Sounds like a job for CSS.
Forget about units like "cm" in web design. Your own monitor may show it as 1/2 cm, but you don't know the resolution of the other folks that are viewing your site.
The unit of measure should be pixels. You can use CSS to define margins and/or padding around elements on your screen. If you dabble in dashboard pages, the you will need to learn about the basic make-up of a web page. CSS cannot be avoided. You need to know about it.
Next, you need to learn how to identify what CSS is applied to the elements you see on your page. In Internet Explorer you can use the F12 key to show the Developer Tools. You can click the arrow pointer icon in the Dev Tools window and then click an element on your site. Now you see the html of that page and on the other tabs you can inspect the CSS and the scripts applied to that page. Don't worry too much about the scripts, but you really need to learn about the CSS aspect.
If you understand how CSS works, you can then proceed to write your own CSS styles and load them into your site or into an individual page to override some default CSS settings.
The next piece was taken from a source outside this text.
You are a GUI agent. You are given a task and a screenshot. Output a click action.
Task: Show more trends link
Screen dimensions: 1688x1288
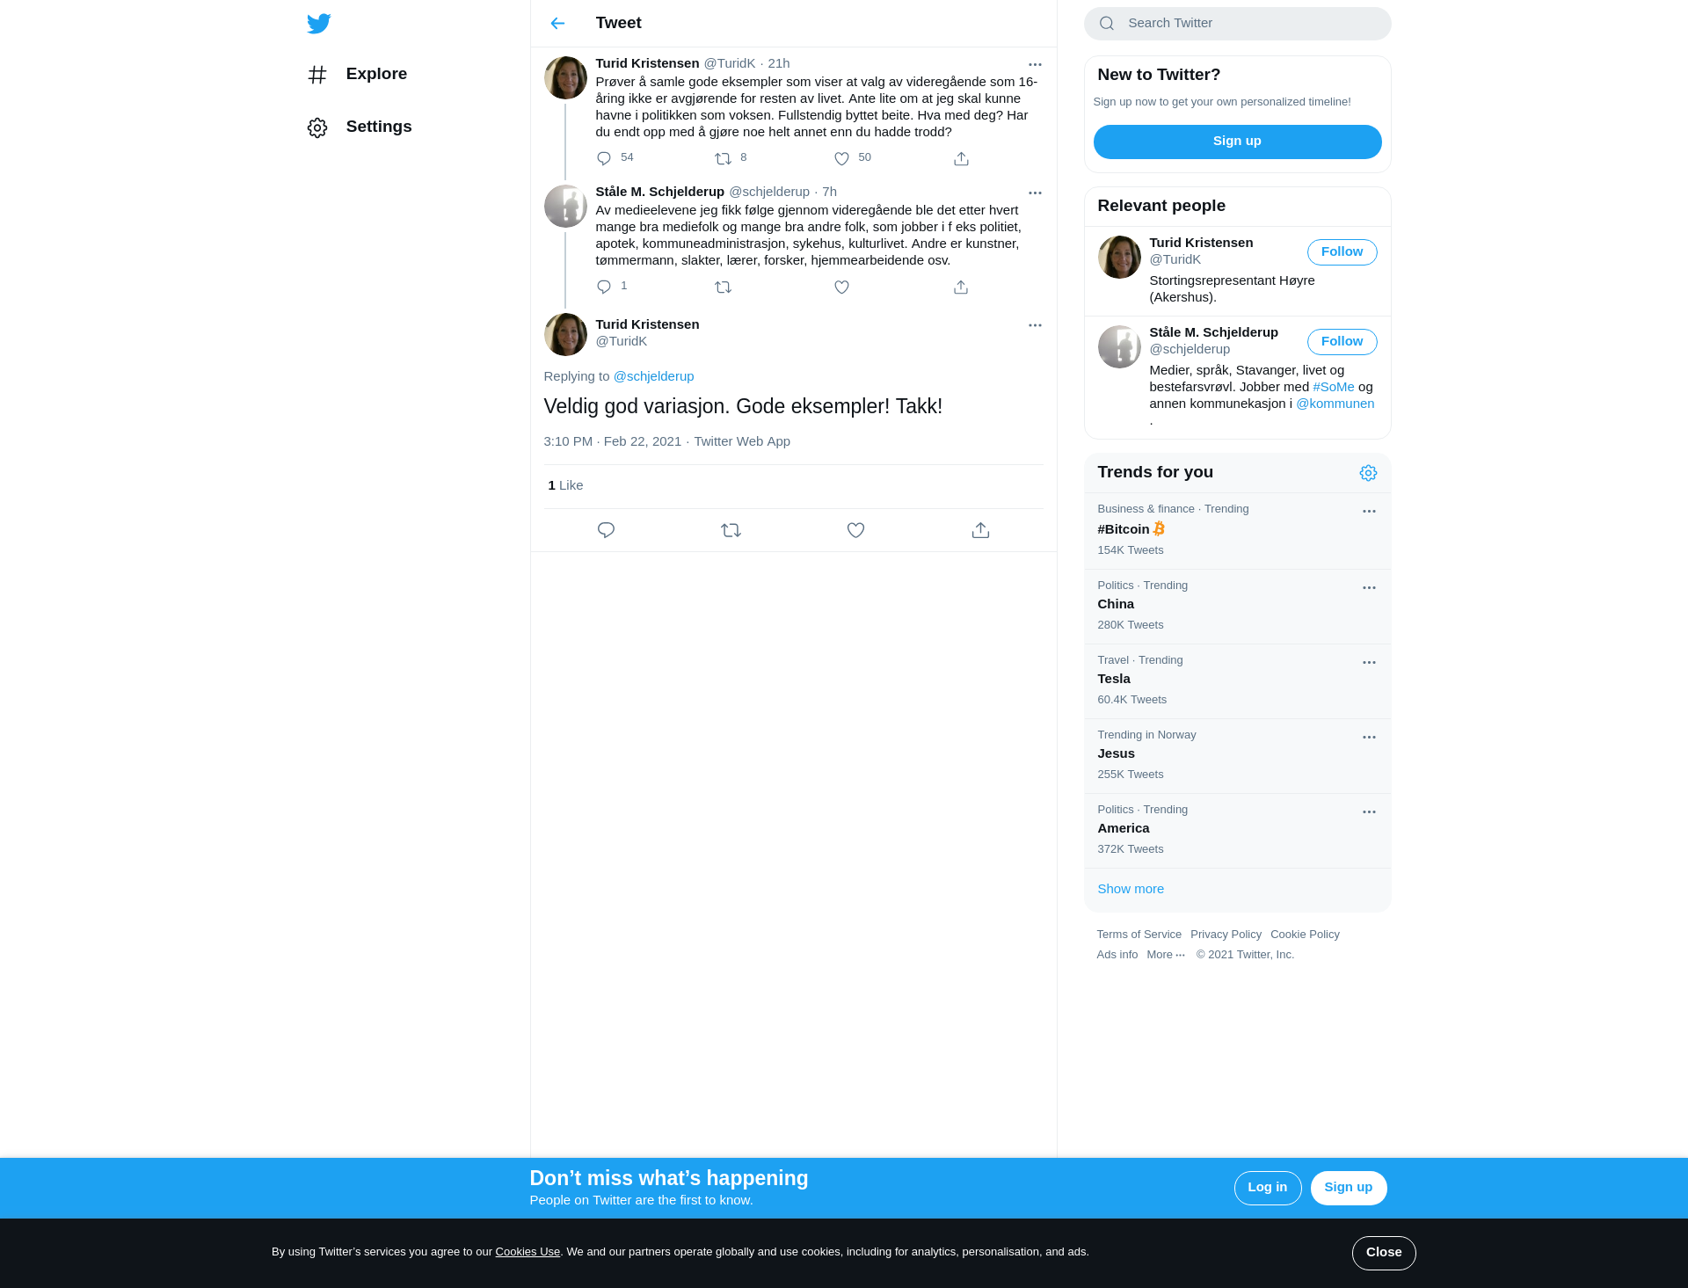(x=1131, y=889)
All this is not being served on a platter. There is no easy answer as in "Tick this box and change that setting to 30.5". Your page is unique and does not exist anywhere else on the web. Therefore you need to understand the principles that make your page look like it does.
SharePoint creates HTML markup. SharePoint also provides built-in CSS to style these HTML elements. Even without using SharePoint Designer, you can completely change the look of a SharePoint page, by simply applying different CSS.
But in order to do that without SharePoint Designer you need to know how CSS works.
There are hundreds of CSS tutorials and learning resources on the Interwebz. Start with the first one that you find interesting and take it from there.
It may take a couple of weeks of studying to understand how it all hangs together and how it applies to SharePoint. But if you have that under your belt, you can command how a SharePoint page looks instead of being dumbstruck by how to change it.